Prof. Karsten Danzmann appointed as a member to the Academy of Sciences and Humanities in Hamburg

For his leading role at the international level in the area of gravitational wave research, Prof. Karsten Danzmann, Director at the Max Planck Institute for Gravitational Physics and head of the Institute for Gravitational Physics Leibniz Universität Hannover, has been named as a Member of the Academy of Sciences and Humanities in Hamburg.

January 14, 2011

For his leading role at the international level in the area of gravitational wave research, Prof. Karsten Danzmann, Director at the Max Planck Institute for Gravitational Physics and head of the Institute for Gravitational Physics Leibniz Universität Hannover, has been named as a Member of the Academy of Sciences and Humanities in Hamburg. He will be joining the “New Challenges in Cosmology” working group in the North German science organization. This evening, the Hamburg-based Academy will officially welcome its new research team.

“Membership in the Academy of Sciences and Humanities in Hamburg is a great honour for me. Most importantly, however, it accords great importance to gravitational wave research as a future-oriented subfield of astronomy and cosmology,” according to Prof. Karsten Danzmann. “Thanks to highly advanced technologies, the measuring methods of the terrestrial GEO600 gravitational wave detector (German-British), LIGO (American) and Virgo (Italian-French) are being dramatically refined, so that a direct detection of gravitational waves is fast becoming a reality. An important milestone, especially with regard to cosmological issues, will be the LISA space mission, which is planned for the next decade,” says the top scientist.

Prof. Karsten Danzmann

Prof. Karsten Danzmann has been working in the area of gravitational wave research since 1990, initially as project head of the “Gravitational Waves” Working Group at the Max Planck Institute of Quantum Optics in Garching (1990-1993). In 1993 Danzmann accepted an appointment to the Universität Hannover where he headed the Institute for Atomic and Molecular Physics. In addition, from 1994 to 2001 he was head of the branch of the Max Planck Institute of Quantum Optics. Since 2002 he has been Director at the Max Planck Institute for Gravitational Physics (Albert Einstein Institute; Sub-institute Hannover) and head of the Institute for Gravitational Physics Leibniz Universität Hannover. Prof. Karsten Danzmann was honoured with the Max Planck Research Award in 1991. He has been a member of the Akademie der Wissenschaften und der Literatur in Mainz since 2007 and, since 2009, a fellow of the American Physical Society.

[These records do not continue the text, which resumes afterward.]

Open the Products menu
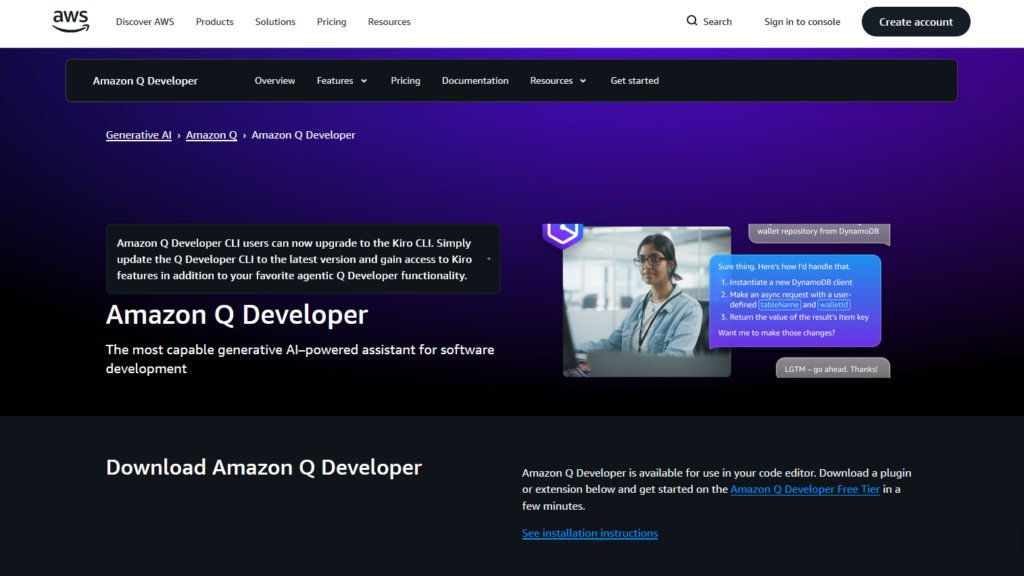The width and height of the screenshot is (1024, 576). 215,22
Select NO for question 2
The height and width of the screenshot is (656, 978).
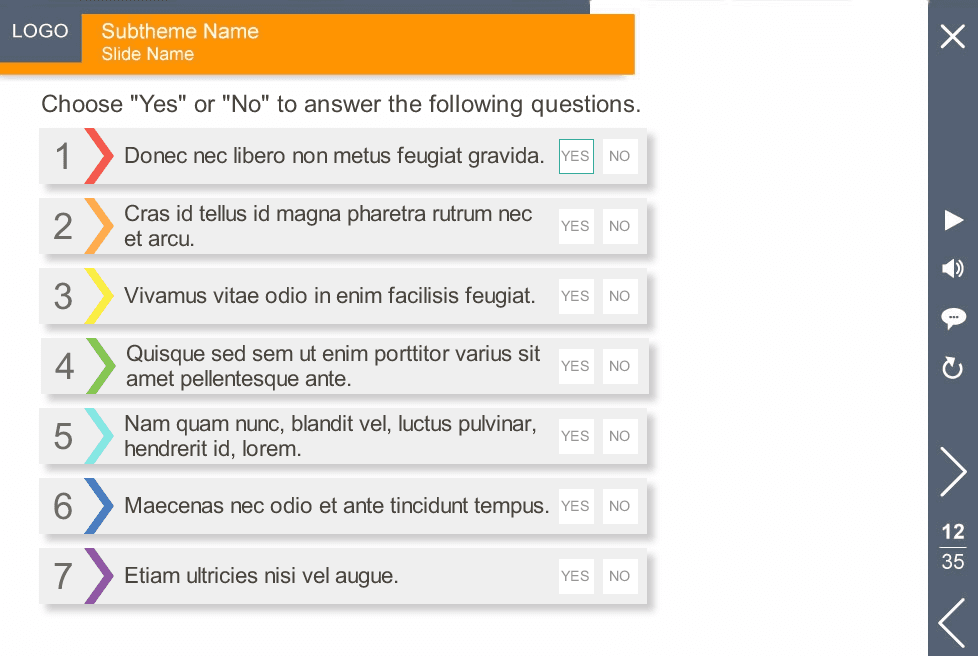[620, 226]
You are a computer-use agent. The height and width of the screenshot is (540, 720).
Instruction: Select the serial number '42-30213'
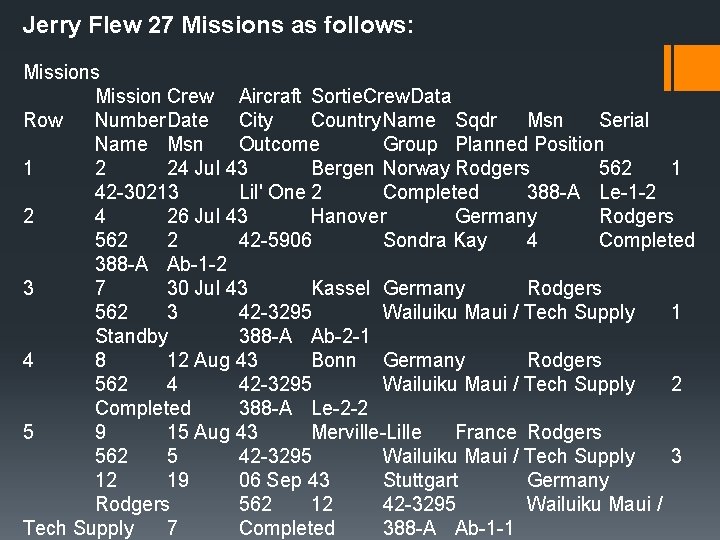(x=137, y=192)
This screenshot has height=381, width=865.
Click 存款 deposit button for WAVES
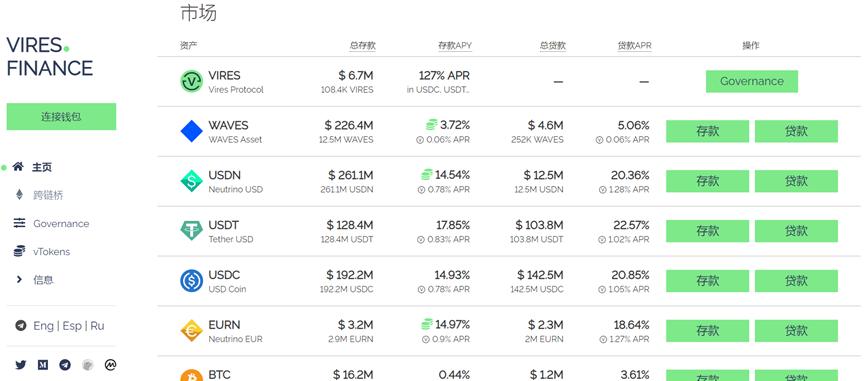click(x=708, y=131)
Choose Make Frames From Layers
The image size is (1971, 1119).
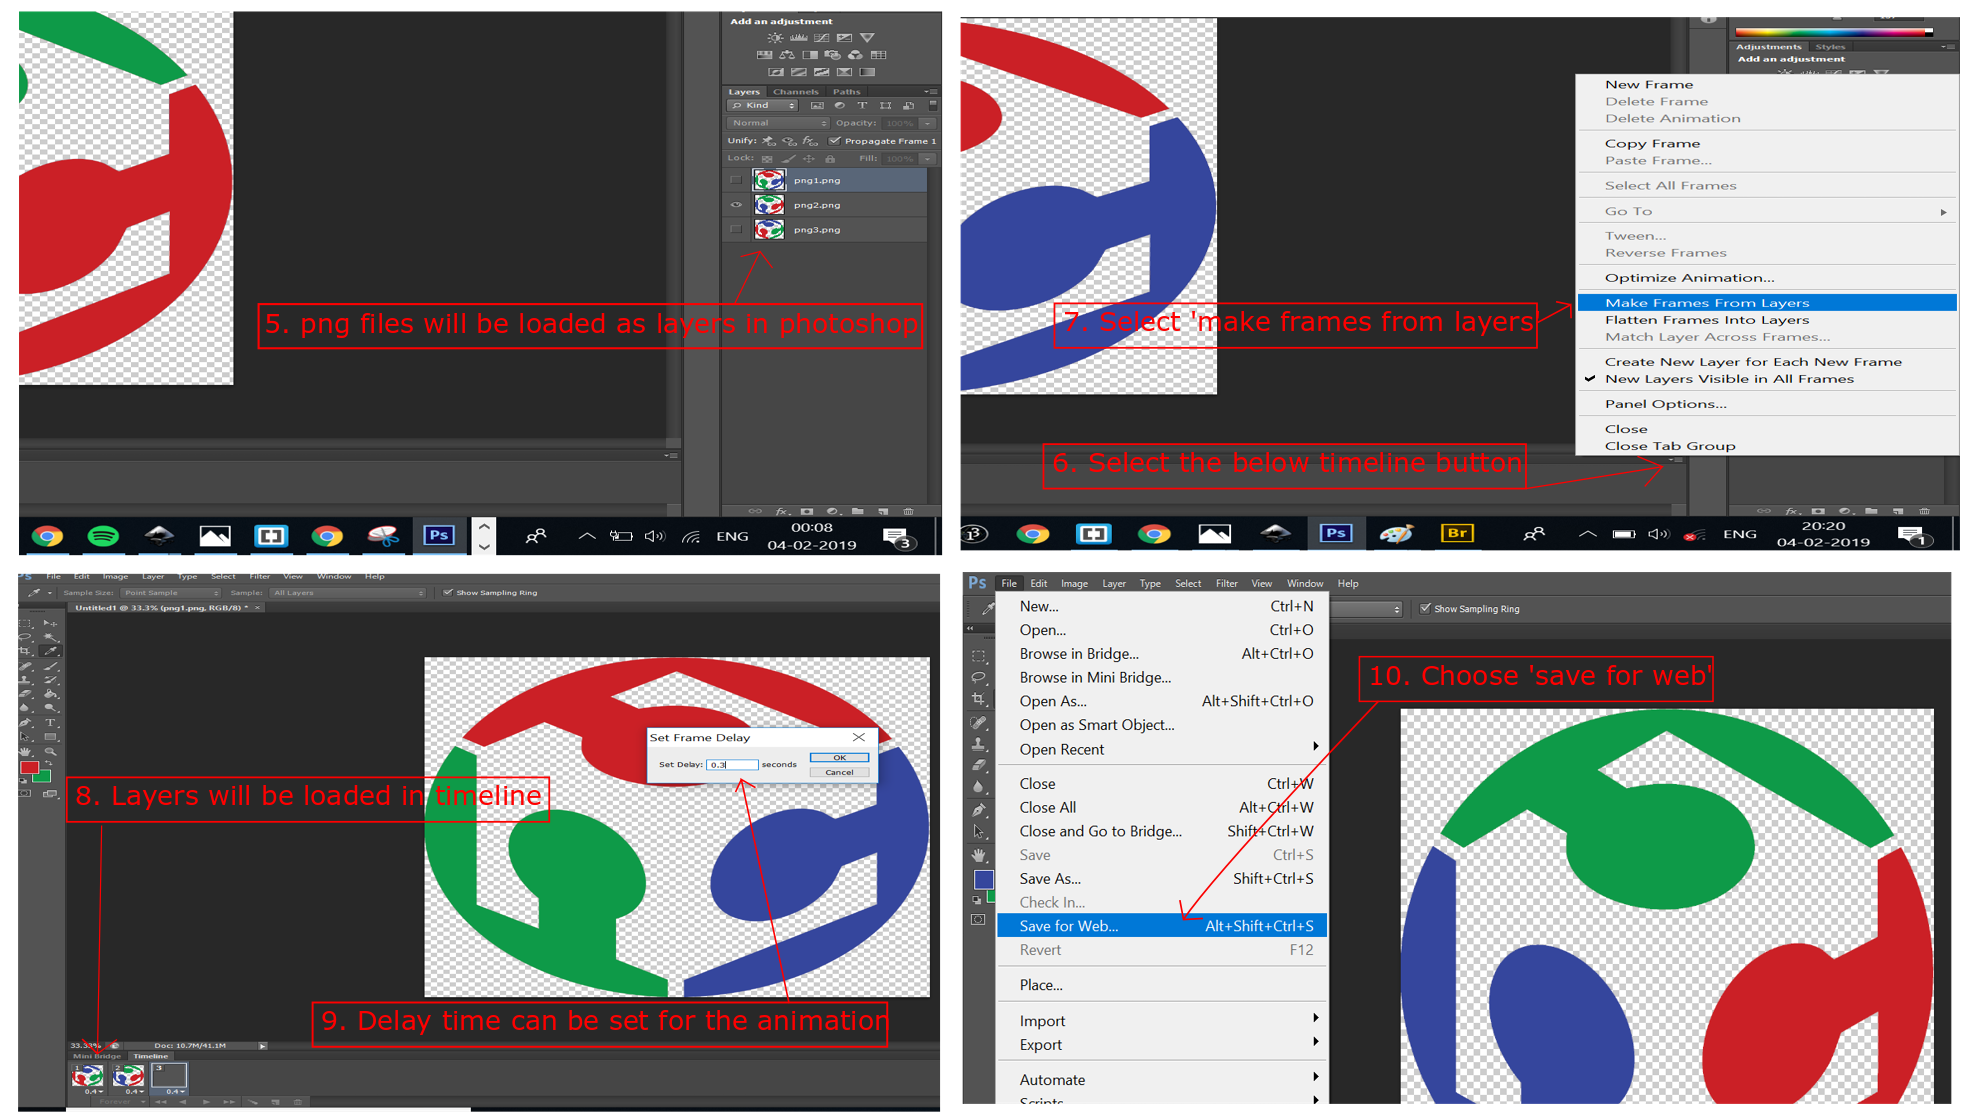point(1706,303)
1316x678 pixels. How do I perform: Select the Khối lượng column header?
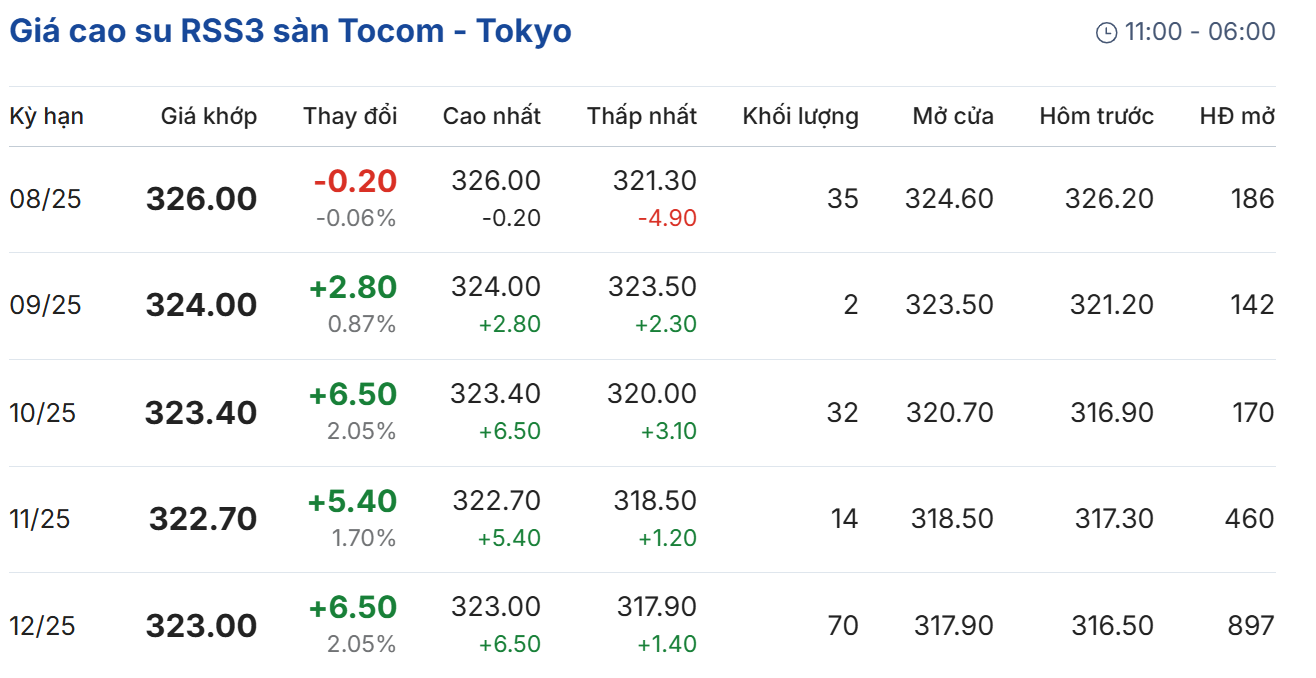coord(800,116)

Professor Danzmann initiated the construction of the German-British GEO600 gravitational wave detector in Ruthe near Hannover and is supervising its further development. The technologies developed specifically for the GEO600 gravitational wave detector are globally unique and are also used in the American LIGO detectors and the Italian-French Virgo detector. The GEO600 project is also a part of an international scientific collaboration together with the LIGO and Virgo gravitational wave detectors. The data of all the detectors is evaluated in Hannover.

Prof. Karsten Danzmann is responsible for the European side of the LISA (Laser Interferometer Space Antenna) space mission, which is being planned by ESA and NASA. The LISA project, which will most like be launched in 2020, is intended to measure space-based gravitational waves at low frequencies (0.1mHz-10Hz), which are inaccessible for earthbound detectors.

The Academy of Sciences and Humanities in Hamburg

Members of the Academy of Sciences and Humanities in Hamburg are outstanding scientists from Northern Germany who have distinguished themselves through scientific excellence, internationality and an interdisciplinary approach. The Members plan and implement the scientific projects of the Academy. They are appointed for a maximum period of ten years by the assembly of members. Decisive for the appointment is the technical character of the scientific work, and in particular the scientific plans of the Academy. The number of members is limited to 80.